• eingetragen am: 05.06.2018 um 09:44 Uhr, Alter: 47 Tag(e)
  • Kategorie: Landespolitik
  • Freiraumgalerie und Kunststiftung in Halle sind „ausgezeichneter Ort“


    Am Montag wurden die 100 Preisträger der Auszeichnung „Ausgezeichnete Orte im Land der Ideen“ gekürt. Darunter ist auch das Projekt HEIMATSTIPENDIUM der Kunststiftung des Landes Sachsen-Anhalt sowie die Freiraumgalerie, die in Halle-Ost Fassaden gestaltet hat.

    Die Initiative „Deutschland – Land der Ideen“ und die Deutsche Bank richten den Innovationswettbewerb seit 13 Jahren gemeinsam aus. Eine unabhängige Jury hat die Sieger unter knapp 1.500 eingereichten Bewerbungen ausgewählt.

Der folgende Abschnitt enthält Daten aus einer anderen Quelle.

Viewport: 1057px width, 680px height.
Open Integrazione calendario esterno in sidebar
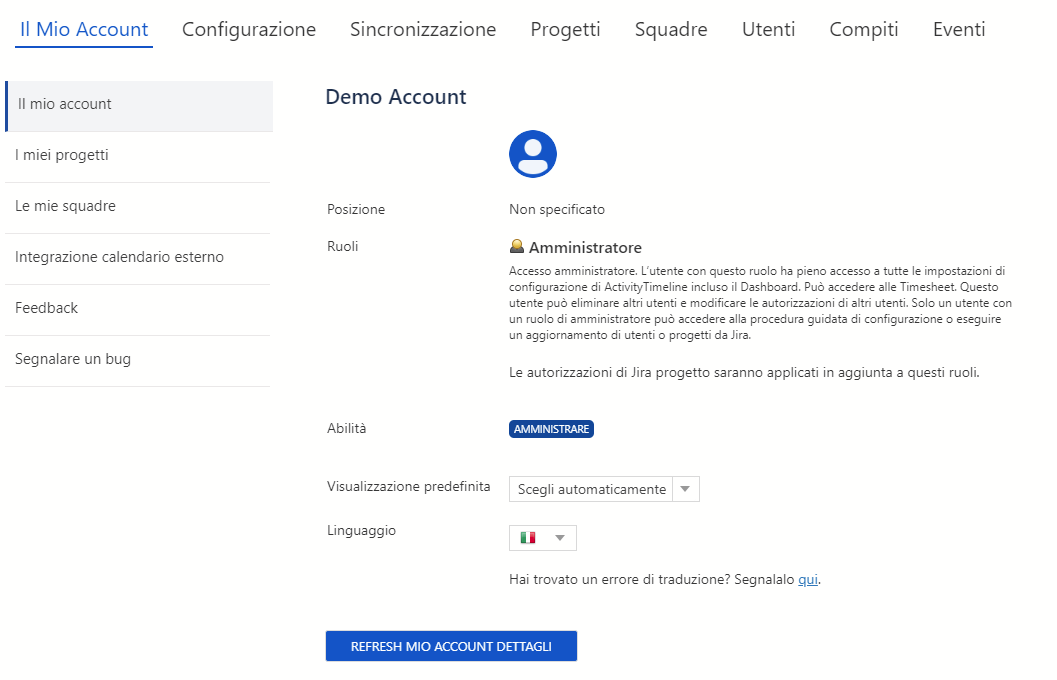click(x=119, y=257)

    „Mit ihrer Aktion haben die Kreativen dem Stadtteil mehr als ein neues Gesicht gegeben. Sie setzen Impulse zur Entwicklung, stiften Identifikation und schaffen somit ein neues Gemeinschaftsgefühl der Menschen im Viertel“, heißt es zur Begründung der Jury zur Freiraumgalerie.

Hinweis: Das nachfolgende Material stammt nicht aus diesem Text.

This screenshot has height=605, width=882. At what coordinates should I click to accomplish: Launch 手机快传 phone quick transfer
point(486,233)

    Die Kunststiftung fördert die zeitgenössische Kunst in Sachsen-Anhalt. Mit dem Sonderförderprogramm HEIMATSTIPENDIUM der Kunststiftung des Landes Sachsen-Anhalt werden Museen und Künstler*innen zusammengebracht. Seit Oktober 2017 befassen sich neun Künstler*innen aus den Bereichen Malerei, Bildhauerei, Grafik, Fotografie und Objektkunst für die Dauer eines Jahres mit den Beständen und Sammlungen von acht Museen. Sie erhalten den Zugang zu den Einrichtungen, Archiven und Depots sowie die Möglichkeit das kulturelle Erbe in ihrer künstlerischen Arbeit zu reflektieren. Die Ergebnisse ihrer künstlerischen Interventionen werden im September 2018 in den Museen gezeigt. „Die Museen im Bundesland Sachsen-Anhalt zeugen in ihrer Vielfalt von der einzigartigen Kultur-, Kunst- und Industriegeschichte der mitteldeutschen Region. Mit dem deutschlandweit einmaligen Heimatstipendium hat die Kunststiftung des Landes Sachsen-Anhalt seit 2017 neue Wege beschritten, um museale Einrichtungen im ländlichen Raum und deren zum Teil verborgene Schätze zusammen mit Künstlern in den Fokus der Öffentlichkeit zu rücken. Dass sie dafür nun mit einem Innovationspreis ausgezeichnet wurde, freut uns und zeigt wie wichtig die Identifikation mit der Region und dem damit verbundenen kulturellen Erbe auch für die Zeitgenossenschaft ist.“, so Staatsminister Rainer Robra, Chef der Staatskanzlei und Kulturminister des Landes Sachsen-Anhalt.